DevSecOpsを実現するためのツールとは

 つまり、「コンテナ環境のセキュリティは従来とは異なるアプローチが必要になる」と野原氏。ではどのような方法があるのか。その最適解は「NIST SP.800-190というコンテナに特化したガイドラインに準拠したコンテナセキュリティツールを使うことをお勧めする」と野原氏は言う。

 どのようなツールを使って環境をセキュアにしていけばよいのか。野原氏はGitHubとCircleCI、JFrog Artifactory、JFrog Xray、Twistlock(現在の名称はPrisma Cloud Compute)を紹介する。
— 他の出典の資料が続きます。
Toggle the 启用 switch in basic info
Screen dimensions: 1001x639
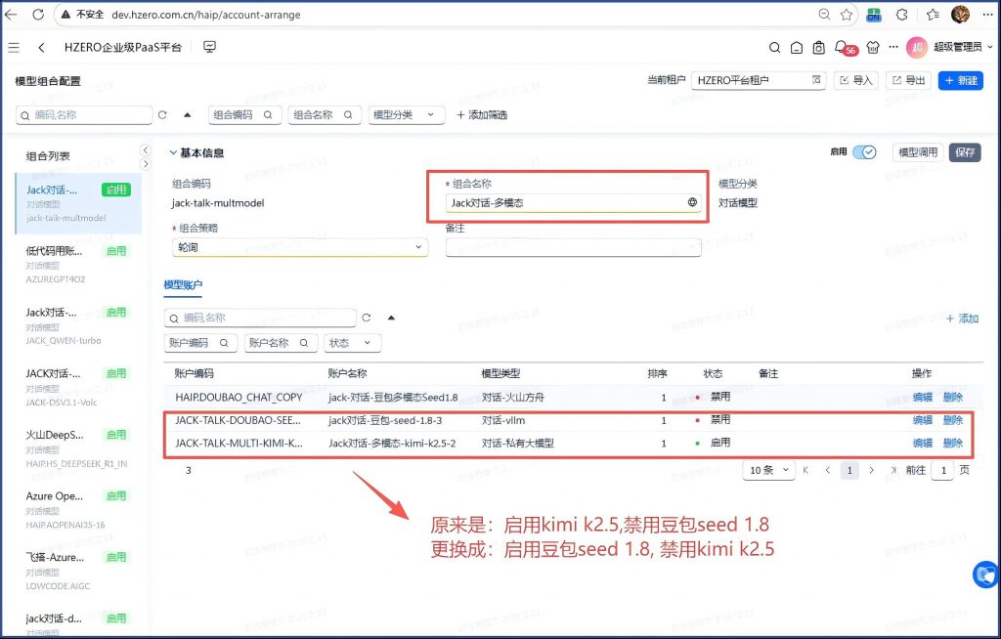[864, 152]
CircleCIはGitHubとシームレスに連携するCI/CDツール。

 JFrog Artifactoryは10年以上の実績がある成果物管理システムで、27種のパッケージ管理やリポジトリのプロキシ機能、アクセス制御などを提供する。JFrog XrayはArtifactoryのオプションとして使え、Artifactory上のデータにセキュティ(脆弱性診断とライセンスチェック)とそれに連動するアクセス制御を提供する。TwistlockはKubernetesのノードやコンテナホストにエージェント導入することで、コンテナの脆弱性、マルウェア検知・コンプライアンスを静的にスキャン。また、実行環境においても機械学習ベースのランタイム監視を行うほか、CIツールへの組み込みも可能。

 Dockerのイメージやサーバレス、IaC(TerraformやAWS CloudFormation、Kubernetesのマニュフェストも含まれる)のスキャンができる。もちろん、NISR SP800-190に準拠している。これらのツールを組み合わせていくのだが、この際に注意すべきポイントが2つある。「シフトレフトと自動化」である。

 つまり、なるべくDev側でチェックするようにすることと、人手を介さないように自動化することだ。シフトレフトされた側だけではなく、運用環境でのセキュリティの自動化を検討していかなければならない。こうすることで、DevOpsを継続しつつ、計画以外のすべてのところでセキュリティを担保することができるそうだ。

 実際に今回紹介した構成とほぼ同じ環境で2種類のデモを実施。最後に野原氏は、「正しいツールを組み合わせて使うことで、運用環境、開発環境に効率的にセキュリティを自動適用できるようになります」とセッションを締めた。